Definition: Controlled release of energy from organic compounds (carbohydrates, lipids, proteins) to produce ATP.
ATP: Immediate power source. Reverts to ADP + Pi when hydrolyzed to release stored energy.
Glycolysis: Anaerobic breakdown of glucose in cytosol into two pyruvate (3C) molecules, yielding $2$ ATP and NADH.
Anaerobic Respiration: Absence of oxygen. Restores NAD+ for glycolysis. Animals: pyruvate $\rightarrow$ lactic acid. Plants/Yeasts: pyruvate $\rightarrow$ ethanol + $CO_2$ .
Aerobic Respiration: Presence of oxygen in mitochondria. Link reaction, Krebs cycle, electron transport chain. Yields $34–36$ ATP, $CO_2$ , and $H_2O$ .
Respirometer: Measures rate of $O_2$ uptake or $CO_2$ production. Carbon dioxide is absorbed by an alkali to measure pressure changes from oxygen consumption.

Photosynthesis

Definition: Anabolic synthesis of organic molecules from inorganic molecules ( $CO_2$ , $H_2O$ ) using sunlight.
Visible Spectrum: $400–700\,nm$ (Violet to Red). Chlorophyll absorbs blue and red most strongly; reflects green.
Spectra: - Absorption Spectrum: Wavelengths absorbed by pigments. - Action Spectrum: Rate of photosynthesis at each wavelength.
Process Steps: - Light Dependent: Photolysis of water ( $H_2O \rightarrow O_2 + H$ ); production of ATP. - Light Independent: ATP and Hydrogen fix carbon from $CO_2$ to form organic molecules (e.g., carbohydrates).
Chromatography: Separation of pigments (chlorophylls, xanthophyll, carotenes).
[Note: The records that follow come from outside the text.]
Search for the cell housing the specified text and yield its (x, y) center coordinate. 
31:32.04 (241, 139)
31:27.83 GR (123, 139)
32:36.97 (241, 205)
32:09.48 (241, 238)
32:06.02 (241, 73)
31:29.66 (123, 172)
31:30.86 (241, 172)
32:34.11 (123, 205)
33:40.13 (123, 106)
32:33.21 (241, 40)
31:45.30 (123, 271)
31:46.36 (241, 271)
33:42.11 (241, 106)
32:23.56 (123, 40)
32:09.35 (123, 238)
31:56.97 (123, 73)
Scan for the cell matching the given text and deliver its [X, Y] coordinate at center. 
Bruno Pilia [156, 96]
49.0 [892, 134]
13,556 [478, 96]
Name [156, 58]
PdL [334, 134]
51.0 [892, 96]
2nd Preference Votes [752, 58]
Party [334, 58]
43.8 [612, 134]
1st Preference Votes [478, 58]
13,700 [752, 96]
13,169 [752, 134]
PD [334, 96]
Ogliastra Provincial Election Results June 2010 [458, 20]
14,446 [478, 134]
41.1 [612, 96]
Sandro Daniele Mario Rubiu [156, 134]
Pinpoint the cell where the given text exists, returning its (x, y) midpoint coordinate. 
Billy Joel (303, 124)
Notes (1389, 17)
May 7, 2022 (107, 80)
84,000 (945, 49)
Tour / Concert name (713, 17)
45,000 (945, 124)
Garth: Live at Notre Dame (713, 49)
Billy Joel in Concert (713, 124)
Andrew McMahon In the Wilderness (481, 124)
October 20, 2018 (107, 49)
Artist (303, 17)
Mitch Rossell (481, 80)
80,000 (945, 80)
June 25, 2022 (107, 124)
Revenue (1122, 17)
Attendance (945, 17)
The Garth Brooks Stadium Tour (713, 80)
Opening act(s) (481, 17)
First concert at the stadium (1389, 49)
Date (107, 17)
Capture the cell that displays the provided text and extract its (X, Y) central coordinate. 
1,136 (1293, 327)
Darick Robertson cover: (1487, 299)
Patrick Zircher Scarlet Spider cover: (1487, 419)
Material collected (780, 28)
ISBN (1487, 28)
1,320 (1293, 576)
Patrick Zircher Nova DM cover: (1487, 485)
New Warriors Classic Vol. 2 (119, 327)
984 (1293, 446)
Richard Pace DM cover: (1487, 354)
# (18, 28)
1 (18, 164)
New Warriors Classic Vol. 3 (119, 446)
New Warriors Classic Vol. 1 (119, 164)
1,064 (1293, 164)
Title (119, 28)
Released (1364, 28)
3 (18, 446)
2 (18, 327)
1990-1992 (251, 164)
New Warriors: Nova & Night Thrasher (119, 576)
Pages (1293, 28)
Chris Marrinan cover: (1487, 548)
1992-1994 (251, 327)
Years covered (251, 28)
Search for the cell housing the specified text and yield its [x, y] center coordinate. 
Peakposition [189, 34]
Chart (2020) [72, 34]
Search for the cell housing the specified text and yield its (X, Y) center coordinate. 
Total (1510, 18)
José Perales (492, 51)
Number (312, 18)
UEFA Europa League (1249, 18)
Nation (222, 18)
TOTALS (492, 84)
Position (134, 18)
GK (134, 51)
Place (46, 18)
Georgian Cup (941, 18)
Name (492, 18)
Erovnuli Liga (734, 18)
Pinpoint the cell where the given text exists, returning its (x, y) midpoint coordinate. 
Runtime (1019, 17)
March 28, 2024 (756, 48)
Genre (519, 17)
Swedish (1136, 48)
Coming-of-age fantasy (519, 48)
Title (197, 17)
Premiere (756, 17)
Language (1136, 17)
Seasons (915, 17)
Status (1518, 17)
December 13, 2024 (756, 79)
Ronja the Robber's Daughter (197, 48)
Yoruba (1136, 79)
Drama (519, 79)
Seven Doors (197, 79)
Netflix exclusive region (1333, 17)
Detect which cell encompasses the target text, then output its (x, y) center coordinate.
Rf value = distance component travels $\div$ distance solvent travels. Forms: Paper chromatography, Thin layer chromatography.
Limiting Factors: Temperature (enzyme-driven), Light intensity (photo-activation), and $CO_2$ concentration (fixation rate).
Measuring Photosynthesis: Direct (uptake of $CO_2$ , production of $O_2$ ) or indirect (biomass change, starch levels via iodine staining).
Oxygen Evolution on Earth: Photosynthesis began saturating the environment $2.3$ billion years ago. Oceanic iron reacted to form Banded Iron Formations (BIFs). Atmosphere shifted from anoxic to $20\%$ oxygen. Resulted in extinction of obligate anaerobes and evolution of aerobically respiring organisms.